Benjamin Druyon, energy project technician for Palm Desert, said in late August that the city plans to restart, perhaps as early as September, the process of accepting applications. The city will do this, he said, by revising guidelines and using administrative language borrowed from
the federal Department of Energy.

Such a move would need City Council approval, Druyon said.

The DOE Web site states that it has been negotiating revisions in administrative language, and “more stringent underwriting criteria,” with representatives of the Federal Housing Finance Agency. That agency caused an uproar on July 6 by issuing a statement cautioning municipalities about PACE because of unusual risk management challenges posed by energy improvement liens attached to property tax bills.

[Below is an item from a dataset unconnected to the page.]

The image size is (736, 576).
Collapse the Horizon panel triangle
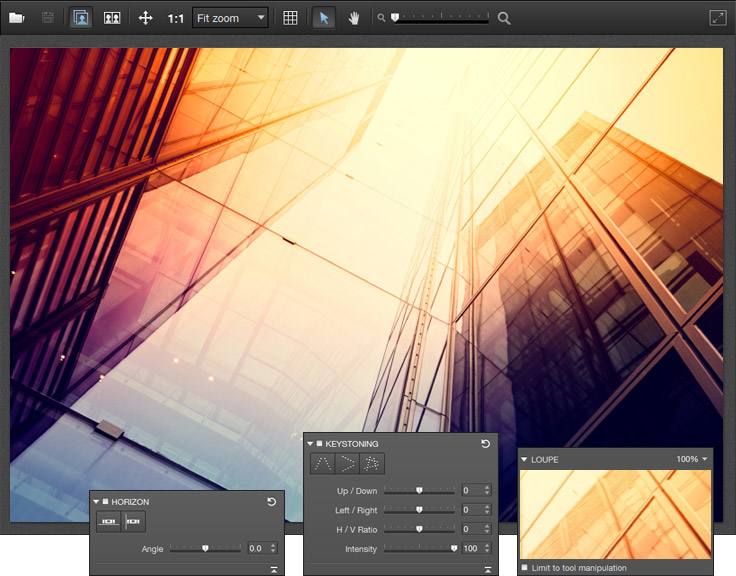(x=96, y=501)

DOE has been trying to establish a PACE financing program to encourage such lending.
FHFA, which oversees the largest mortgage buyers nicknamed Fannie Mae and Freddie Mac, was concerned about borrowing attached to property tax bills in the event of default.

FHFA’s July 6 warning resulted in a rumble of dominoes tumbling. It halted ambitious plans to expand PACE programs in California and other states. It spurred lawsuits chiding the federal housing agencies for blocking the promise of a reduction of greenhouse gases, as well as jobs for workers installing solar panels and other energy retrofits.

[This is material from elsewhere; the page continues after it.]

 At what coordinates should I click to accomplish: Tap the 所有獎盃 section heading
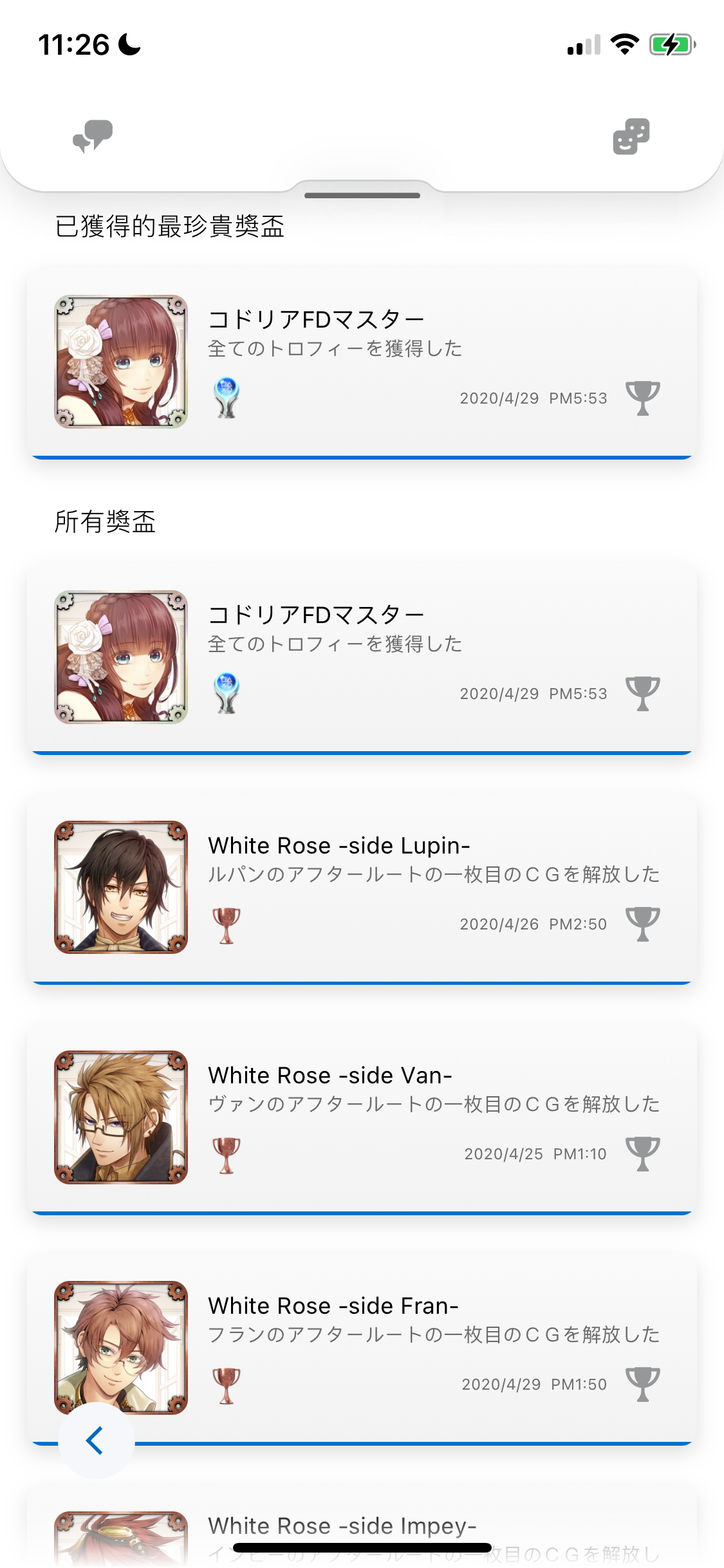[105, 521]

The Sonoma County Board of Supervisors on July 13 shrugged off the FHFA caution and voted to continue taking applications for the county’s pioneering Energy Independence Program, the largest PACE program in the nation. In the last couple of years, it has helped more than 1,044 property owners finance energy and water efficiency improvements, the county reports.

Two weeks later, the county went a step further by filing a federal court suit against Fannie Mae and Freddie Mac for “jeopardizing the future” of the Sonoma County program.
The suit charges the federal authorities with violating state and federal law by classifying clean energy assessments as loans instead of local government assessments.

“This federal action is crippling an innovative, secure and effective means for property owners to create energy and water efficiency programs,” commented Rod Dole, auditor-controller for the county. (See here.)

Other lawsuits were filed by California Attorney General Jerry Brown and the Sierra Club, which stated that the federal action was blocking a convenient means of “upfront funding for clean, renewable energy and energy-saving improvements.”

The FHFA warning also derailed plans for an ambitious application called CaliforniaFIRST, with 140 municipalities including 14 counties and an estimated 12 percent of California’s population, planning to set up PACE programs with millions of dollars of seed money from federal stimulus funds. CaliforniaFIRST had hoped to be accepting its first applications by now.

The California Energy Commission announced in late July it was cancelling awards for PACE programs for CaliforniaFIRST and other groups due to receive $30 million. “FHFA has undermined California’s job creation and environmental initiatives by creating significant new regulatory hurdles for PACE programs at the 11th hour,” said Karen Douglas, who chairs the CEC.

The CEC action “further erodes the current format of CaliforniaFIRST,” noted Peter Ucovich, senior planner in the engineering department of Sacramento County.

Clean energy proponents have been gathering support for the PACE Assessment Protection Act forwarded in July by bipartisan groups of lawmakers, led by Rep. Mike Thompson, D-Napa, and Sen. Barbara Boxer, D-California. The bill seeks to ensure that the underwriting standards of Fannie Mae and Freddie Mac “facilitate the use of PACE programs.”

PACE allows owners to finance energy improvements through assessments added to property taxes, typically repaid over 20 years. It is an attempt to give a property owner a reasonable way to finance the upfront cost of improvements such as rooftop solar panels.

FHFA has warned that PACE programs can lead to “collateral-based lending rather than lending based upon ability-to-pay, the absence of Truth-in-Lending Act and other consumer protections, and uncertainty as to whether the home improvements actually produce meaningful reductions in energy consumption.”